Первая стройка, затеянная Петром, вскоре захлебнулась и утонула в бескрайних топях и зыбучих песках, начинавшихся к югу от города. Вторую стройку остановила война с Германией, третью - смерть Сталина, хотя именно с третьей попытки удалось осушить часть болот и построить самый глубокий в мире канал, в стенах которого - двенадцать метров гидротехнического цемента марки 1000 - навсегда упокоились шестнадцать тысяч заключенных, чьи локти, пятки и затылки случайно обнаруживались при шлифовке бетонных поверхностей. Тогда же каналоармейцы выстроили Правый город - аккуратно расставленные двухэтажные бараки из кирпича и бревен (а позднее, уже при Хрущеве, за Правым городом вырос Лысый поселок - такие же бараки, но из железобетонных плит и с палисадниками). Весной 1953 года замерли, как по команде, хотя отчетливого приказа и не было, паровозы и пароходы, грузовики и деррики, бетономешалки и компрессоры. В один день угасло возведение памятника Генералиссимусу, подножием которому служила безымянная гора - усилиями каменотесов она была превращена в правильную четырехстороннюю пирамиду, иссеченную с каждой стороны десятью тысячами ступеней, с плоской вершиной, где успели установить лишь левый сапог вождя - тридцать пять метров высотой - да подвесить на крюке крана кисть правой руки, указывавшей направление грядущих походов за счастьем.
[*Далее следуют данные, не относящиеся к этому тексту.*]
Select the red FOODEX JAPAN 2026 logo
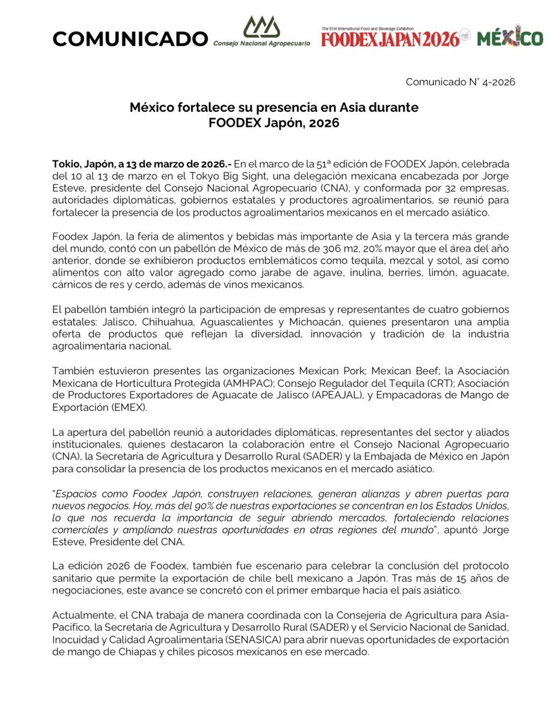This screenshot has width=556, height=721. coord(391,38)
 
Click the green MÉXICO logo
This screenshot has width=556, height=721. coord(510,38)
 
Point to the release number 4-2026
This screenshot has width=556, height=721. coord(496,82)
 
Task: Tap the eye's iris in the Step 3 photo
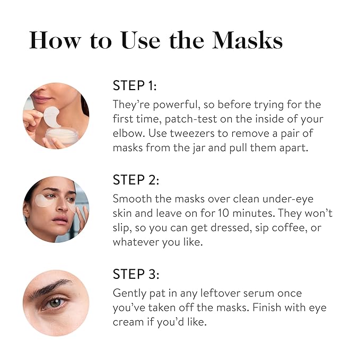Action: click(x=55, y=303)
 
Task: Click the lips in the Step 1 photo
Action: click(x=43, y=99)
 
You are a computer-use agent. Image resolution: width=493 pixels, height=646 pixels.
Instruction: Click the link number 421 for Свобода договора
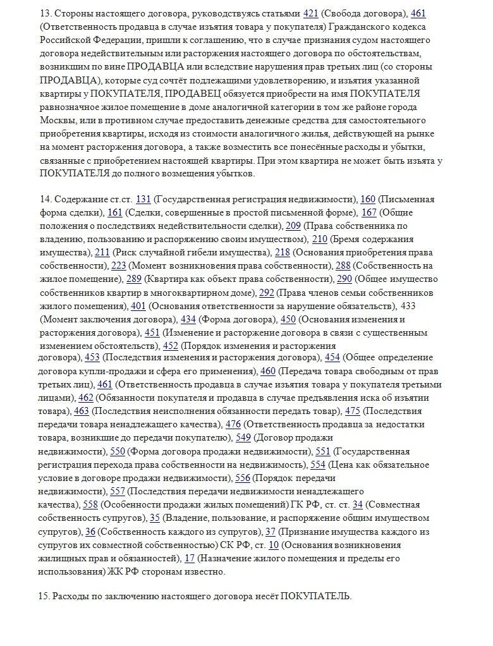click(x=311, y=13)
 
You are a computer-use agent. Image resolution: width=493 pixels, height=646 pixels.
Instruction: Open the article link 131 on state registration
click(x=143, y=200)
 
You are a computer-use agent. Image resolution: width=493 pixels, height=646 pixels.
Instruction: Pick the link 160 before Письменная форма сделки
click(x=368, y=200)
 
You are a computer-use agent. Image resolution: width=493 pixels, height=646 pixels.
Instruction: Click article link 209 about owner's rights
click(x=293, y=226)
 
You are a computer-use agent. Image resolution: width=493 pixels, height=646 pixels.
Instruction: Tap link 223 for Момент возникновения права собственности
click(x=119, y=265)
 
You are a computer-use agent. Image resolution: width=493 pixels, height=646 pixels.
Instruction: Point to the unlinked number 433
click(x=408, y=306)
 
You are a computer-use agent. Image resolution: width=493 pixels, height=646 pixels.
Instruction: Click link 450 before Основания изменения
click(x=288, y=319)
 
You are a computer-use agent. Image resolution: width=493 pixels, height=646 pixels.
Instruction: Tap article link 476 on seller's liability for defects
click(x=233, y=424)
И еще много лет огромная лапа с металлическим визгом раскачивалась на ветру, омываемая вялокипящими серыми облаками, пугая птиц и не давая заснуть старикам, иногда собиравшимся на верхней галерее поглазеть на чернеющую на фоне закатного неба пятерню, которая медленно вращалась на тросе над сапогом, получившим прозвище Галоша, и вызывала судорожные приступы мучительно-болезненного скрипа у решетчатой стрелы подъемного крана, забытого на вершине безымянной горы, - пока все это однажды не обрушилось...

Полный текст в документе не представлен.